Quant à la troisième hypothèse de recherche, elle présumait que : la prolifération des jeux d'argent en cours à Yaoundé, engendre d'une dégénérescence sociale à travers la dépendance aux jeux, délinquance, le défaitisme, la déchéance sociale du joueur etc.

Dans cette réflexion l'on a pu observer, qu'il s'agisse de la chance ou des pertes aux jeux, le résultat reste le même. Le jeu d'argent s'apparente à un « labyrinthe » où le joueur éprouve des facilitées à développer des comportements dépendants. Car une fois s'y étant mis, il éprouvera des difficultés non seulement dans son cadre de vie familial et professionnel, mais aura du mal à se passer du jeu pour éventuellement s'engager sur une voie plus laborieuse dans sa quête permanente d'argent. Toutes ces hypothèses sont donc vérifiées.
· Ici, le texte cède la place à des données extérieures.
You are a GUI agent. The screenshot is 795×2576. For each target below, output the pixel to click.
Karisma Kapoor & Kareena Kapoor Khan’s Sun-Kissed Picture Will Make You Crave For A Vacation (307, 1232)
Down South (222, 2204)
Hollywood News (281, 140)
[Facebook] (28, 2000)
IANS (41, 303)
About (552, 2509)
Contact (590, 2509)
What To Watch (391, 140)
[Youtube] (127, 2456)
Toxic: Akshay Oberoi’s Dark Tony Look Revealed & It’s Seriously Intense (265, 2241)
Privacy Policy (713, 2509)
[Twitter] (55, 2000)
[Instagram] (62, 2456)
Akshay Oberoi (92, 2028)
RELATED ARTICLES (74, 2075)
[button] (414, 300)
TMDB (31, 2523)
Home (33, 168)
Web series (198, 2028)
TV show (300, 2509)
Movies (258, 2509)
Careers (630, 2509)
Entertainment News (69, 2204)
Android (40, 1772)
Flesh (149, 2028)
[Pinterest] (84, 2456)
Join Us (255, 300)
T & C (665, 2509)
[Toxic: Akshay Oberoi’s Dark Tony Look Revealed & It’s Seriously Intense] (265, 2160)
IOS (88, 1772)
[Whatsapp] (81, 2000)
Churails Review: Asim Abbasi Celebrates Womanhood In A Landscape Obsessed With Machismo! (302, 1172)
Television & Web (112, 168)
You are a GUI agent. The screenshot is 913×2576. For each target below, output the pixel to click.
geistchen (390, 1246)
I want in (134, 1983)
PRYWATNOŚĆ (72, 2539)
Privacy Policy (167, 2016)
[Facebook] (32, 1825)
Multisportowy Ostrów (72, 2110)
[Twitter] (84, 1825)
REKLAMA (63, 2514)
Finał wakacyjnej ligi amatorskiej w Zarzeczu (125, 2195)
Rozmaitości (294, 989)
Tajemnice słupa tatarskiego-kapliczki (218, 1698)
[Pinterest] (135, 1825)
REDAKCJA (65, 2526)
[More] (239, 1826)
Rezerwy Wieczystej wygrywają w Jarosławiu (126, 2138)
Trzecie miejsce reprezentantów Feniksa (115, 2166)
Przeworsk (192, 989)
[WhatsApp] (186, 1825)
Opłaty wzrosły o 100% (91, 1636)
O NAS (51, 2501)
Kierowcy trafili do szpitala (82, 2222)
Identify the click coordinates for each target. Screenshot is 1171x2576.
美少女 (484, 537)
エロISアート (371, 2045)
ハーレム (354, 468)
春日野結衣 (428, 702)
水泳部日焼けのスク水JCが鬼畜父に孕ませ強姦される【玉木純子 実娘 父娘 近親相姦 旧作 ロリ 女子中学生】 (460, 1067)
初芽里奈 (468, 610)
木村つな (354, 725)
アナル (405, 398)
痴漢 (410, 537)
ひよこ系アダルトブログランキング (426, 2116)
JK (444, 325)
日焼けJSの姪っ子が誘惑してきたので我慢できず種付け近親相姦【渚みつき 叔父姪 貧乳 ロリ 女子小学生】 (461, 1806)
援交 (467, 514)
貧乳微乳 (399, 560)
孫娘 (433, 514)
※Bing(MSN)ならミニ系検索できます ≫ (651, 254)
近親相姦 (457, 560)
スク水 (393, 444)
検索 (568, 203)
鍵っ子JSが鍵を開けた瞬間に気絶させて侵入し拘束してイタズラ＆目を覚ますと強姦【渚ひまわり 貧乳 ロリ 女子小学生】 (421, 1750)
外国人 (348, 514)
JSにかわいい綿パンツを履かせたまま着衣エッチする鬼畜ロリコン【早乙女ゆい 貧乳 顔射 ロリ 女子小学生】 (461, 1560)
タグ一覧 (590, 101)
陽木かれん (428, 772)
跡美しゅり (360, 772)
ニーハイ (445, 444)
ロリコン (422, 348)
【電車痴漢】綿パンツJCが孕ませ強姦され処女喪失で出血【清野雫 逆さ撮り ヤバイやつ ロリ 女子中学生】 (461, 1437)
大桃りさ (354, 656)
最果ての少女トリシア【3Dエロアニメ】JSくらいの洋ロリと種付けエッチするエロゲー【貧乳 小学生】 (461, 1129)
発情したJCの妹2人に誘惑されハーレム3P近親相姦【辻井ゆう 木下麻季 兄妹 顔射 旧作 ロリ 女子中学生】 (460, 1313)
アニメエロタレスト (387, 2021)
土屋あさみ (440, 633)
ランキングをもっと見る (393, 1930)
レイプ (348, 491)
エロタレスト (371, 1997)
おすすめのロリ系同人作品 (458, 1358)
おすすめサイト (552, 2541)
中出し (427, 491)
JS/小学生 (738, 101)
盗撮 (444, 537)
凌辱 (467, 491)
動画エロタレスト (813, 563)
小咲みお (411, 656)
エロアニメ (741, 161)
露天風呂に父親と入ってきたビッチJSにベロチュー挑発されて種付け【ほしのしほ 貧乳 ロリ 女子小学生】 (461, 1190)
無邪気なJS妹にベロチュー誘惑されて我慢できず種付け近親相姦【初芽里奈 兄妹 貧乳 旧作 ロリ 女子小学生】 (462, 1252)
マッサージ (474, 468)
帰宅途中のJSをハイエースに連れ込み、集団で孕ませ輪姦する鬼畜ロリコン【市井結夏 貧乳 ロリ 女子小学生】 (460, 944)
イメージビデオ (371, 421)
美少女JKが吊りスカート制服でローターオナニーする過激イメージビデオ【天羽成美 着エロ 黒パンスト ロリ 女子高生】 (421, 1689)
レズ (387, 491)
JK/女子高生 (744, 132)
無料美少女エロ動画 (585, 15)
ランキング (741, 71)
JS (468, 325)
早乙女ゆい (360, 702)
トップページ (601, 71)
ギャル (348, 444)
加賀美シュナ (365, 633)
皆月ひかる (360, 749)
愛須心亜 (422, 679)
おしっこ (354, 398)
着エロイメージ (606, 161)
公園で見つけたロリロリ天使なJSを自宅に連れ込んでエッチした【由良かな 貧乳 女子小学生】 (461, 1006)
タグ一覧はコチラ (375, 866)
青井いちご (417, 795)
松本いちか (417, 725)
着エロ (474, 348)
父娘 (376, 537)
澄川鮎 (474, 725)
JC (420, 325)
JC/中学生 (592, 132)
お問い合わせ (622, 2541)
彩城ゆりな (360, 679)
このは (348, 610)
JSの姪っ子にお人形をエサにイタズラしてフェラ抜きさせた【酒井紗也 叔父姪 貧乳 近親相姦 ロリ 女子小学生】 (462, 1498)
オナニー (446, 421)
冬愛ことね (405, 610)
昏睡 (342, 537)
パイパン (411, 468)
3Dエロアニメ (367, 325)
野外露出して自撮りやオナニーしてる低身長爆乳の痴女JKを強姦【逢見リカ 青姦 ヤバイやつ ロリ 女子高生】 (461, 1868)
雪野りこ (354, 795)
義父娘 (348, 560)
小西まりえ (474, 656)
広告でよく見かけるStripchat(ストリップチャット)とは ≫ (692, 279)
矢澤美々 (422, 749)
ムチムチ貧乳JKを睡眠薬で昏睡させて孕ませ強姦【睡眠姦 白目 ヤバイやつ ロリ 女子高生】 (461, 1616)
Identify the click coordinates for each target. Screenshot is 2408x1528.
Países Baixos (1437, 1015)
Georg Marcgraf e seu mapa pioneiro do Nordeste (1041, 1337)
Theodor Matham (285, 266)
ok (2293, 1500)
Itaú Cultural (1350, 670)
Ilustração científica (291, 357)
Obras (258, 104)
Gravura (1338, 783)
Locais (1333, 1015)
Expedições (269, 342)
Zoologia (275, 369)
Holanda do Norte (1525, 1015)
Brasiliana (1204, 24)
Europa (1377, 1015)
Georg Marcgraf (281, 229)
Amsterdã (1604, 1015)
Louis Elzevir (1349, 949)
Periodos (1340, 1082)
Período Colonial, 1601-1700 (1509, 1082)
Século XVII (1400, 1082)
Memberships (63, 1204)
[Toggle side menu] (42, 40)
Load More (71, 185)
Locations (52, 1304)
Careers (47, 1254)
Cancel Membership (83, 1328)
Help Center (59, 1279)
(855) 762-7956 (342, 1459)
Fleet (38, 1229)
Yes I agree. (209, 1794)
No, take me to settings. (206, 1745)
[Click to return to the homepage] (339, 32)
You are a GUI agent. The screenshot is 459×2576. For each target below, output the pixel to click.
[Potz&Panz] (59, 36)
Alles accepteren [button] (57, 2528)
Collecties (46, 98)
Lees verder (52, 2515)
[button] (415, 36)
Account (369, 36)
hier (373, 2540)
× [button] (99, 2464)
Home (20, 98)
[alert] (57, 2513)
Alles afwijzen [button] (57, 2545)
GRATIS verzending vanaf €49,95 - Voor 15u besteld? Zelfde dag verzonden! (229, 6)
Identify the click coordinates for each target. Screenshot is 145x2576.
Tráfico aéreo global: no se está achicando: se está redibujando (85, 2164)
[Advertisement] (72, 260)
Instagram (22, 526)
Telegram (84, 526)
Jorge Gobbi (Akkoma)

Le présent travail s'est articulé sur trois chapitres : il s'est agi d'emblée, de présenter la manifestation du phénomène des jeux d'argent dans la ville de Yaoundé et d'en dresser une typologie des jeux rencontrés. Le second chapitre s'est penché sur les mécanismes d'enrôlement, ainsi que des modalités de participation des différentes catégories sociales de la population urbaine de Yaoundé dans ces jeux. Le chapitre troisième pour sa part a mis en lumière les transformations sociales en cours dans la ville de Yaoundé. Dans cette partie, il était question d'analyser ce type de jeux comme des catalyseurs de la dépendance, des ruptures familiales et sociales ainsi qu'un espace de désengagement des individus vis-à-vis de la société.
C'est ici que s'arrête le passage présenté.